Retired pastor Brent Byerman spoke in favor of more uniform ways of holding clergy accountable for upholding The Book of Discipline, saying he favors proposed legislation that would set forth mandatory penalties for violations and establish a global panel of jurors to hear complaints against bishops.
Margie Yansura, a member of United Methodist Church of the Palm Beaches, said her grown children in their 20s and 30s are accustomed to a community that accepts lesbian, gay, bisexual and transsexual (LGBT) individuals in “all facets of life.”
“Let us open our hearts and love all God’s children,” she said.
Rev. Dawn Liphart read a statement written by Rev. Clare Chance, pastor of Avondale UMC, Jacksonville, who had signed up to speak but was unable to attend the session. The statement called for legislation that would “allow for geographical and cultural flexibility,” so that conferences and individual congregations could set their own policies for clergy responding to LGBT individuals.
Rev. Tamara Isidore of Friendship UMC, Clearwater, speaking to a crowd at the Florida delegation's Listening Session, expresses confidence that delegates will discern God's will for the church during General Conference 2016.
Retired pastor Guy Weatherly of Brandon suggested that whether the Discipline stands as is or is changed on the issue of homosexuality, some proponents will win and others lose, and the issue will continue to interfere with the church’s mission of making disciples of Christ.
“How do we silence debate and go on about the business of making disciples of Jesus?” he asked. “Stop the war and … find a peaceful way to divide.”
Susanne Hoder of Punta Gorda, a co-chairperson of United Methodist Kairos Response, was one of two speakers who asked delegates to support a resolution calling for increased screening by the church pension board of companies doing business in the Israeli-occupied West Bank outside of Israel’s internationally recognized borders.
Kairos Response, described by Hoder as a global organization 2,500 strong, wants the church to stop investing in companies believed to be profiting from Israeli-backed housing starts in the occupied territory, where human rights violations have been reported.

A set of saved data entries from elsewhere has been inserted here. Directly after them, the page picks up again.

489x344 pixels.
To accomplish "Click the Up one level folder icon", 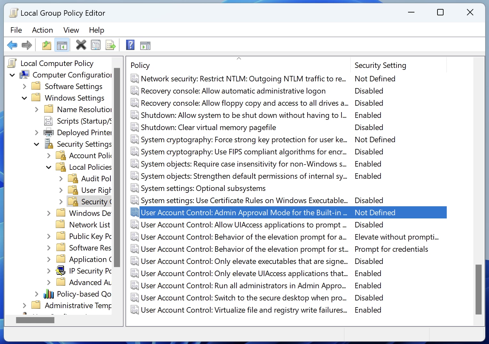I will 46,45.
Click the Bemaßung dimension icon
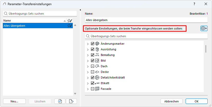The height and width of the screenshot is (107, 212). 97,55
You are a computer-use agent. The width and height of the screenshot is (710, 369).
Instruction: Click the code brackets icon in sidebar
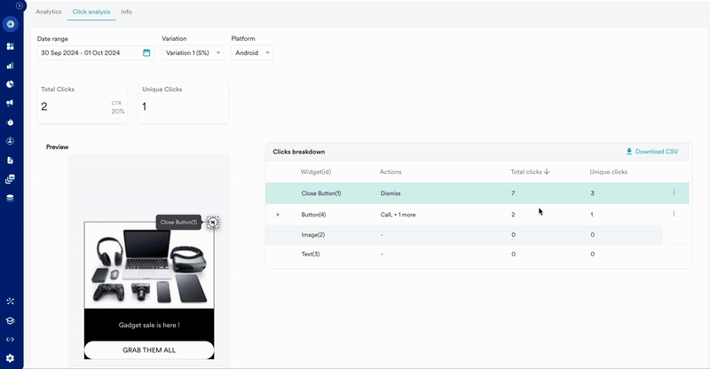point(10,340)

Hoder noted that the church has in years past called on other entities to boycott businesses profiting from Israeli expansion in the West Bank. The church’s General Board of Pension and Health Benefits blocked and divested from some investments in January, but overall the number of companies selected for the board’s portfolio that are doing business in the identified territory has “skyrocketed,” Hoder contended.

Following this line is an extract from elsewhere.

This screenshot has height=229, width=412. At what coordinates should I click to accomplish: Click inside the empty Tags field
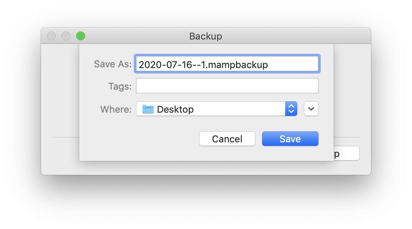point(227,85)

“Our group feels it is time for this church to look in the mirror and say, ‘Are we really doing all we personally can do to hasten an end to this occupation?’”
Dr. Judith Pierre-Okerson, Miramar United Methodist Church, advocated for eight resolutions regarding social responsibility, including:
- Provision of guidelines for measuring whether an industry’s presence will benefit a community in a just and sustainable way;
- A new resolution, “The Criminalization of Communities of Color in the United States,” which calls on the church to actively work to dismantle systems of institutional racism, and
- “A rather lengthy resolution” that brings forth important background information on environmental health issues, which Pierre-Okerson believes can be used as a teaching tool for the church.
Rev. Tamara Isidore, pastor of Friendship UMC, Clearwater, was the last speaker of the session. She said she didn’t sign up to speak until hearing the comments of others.
“It is a trick of the enemy to keep us trapped in one subject,” she said. “It is my prayer that … God will find room in our hearts and minds to speak God’s truth.”
Christ will guide His church, Isidore added.
“I am not scared, and I am not going to let anything scare me,” she said. “He will have the last say in the end, and His word is revealed to us every day and He will continue to do so.”
– Susan Green is the Florida Conference managing editor.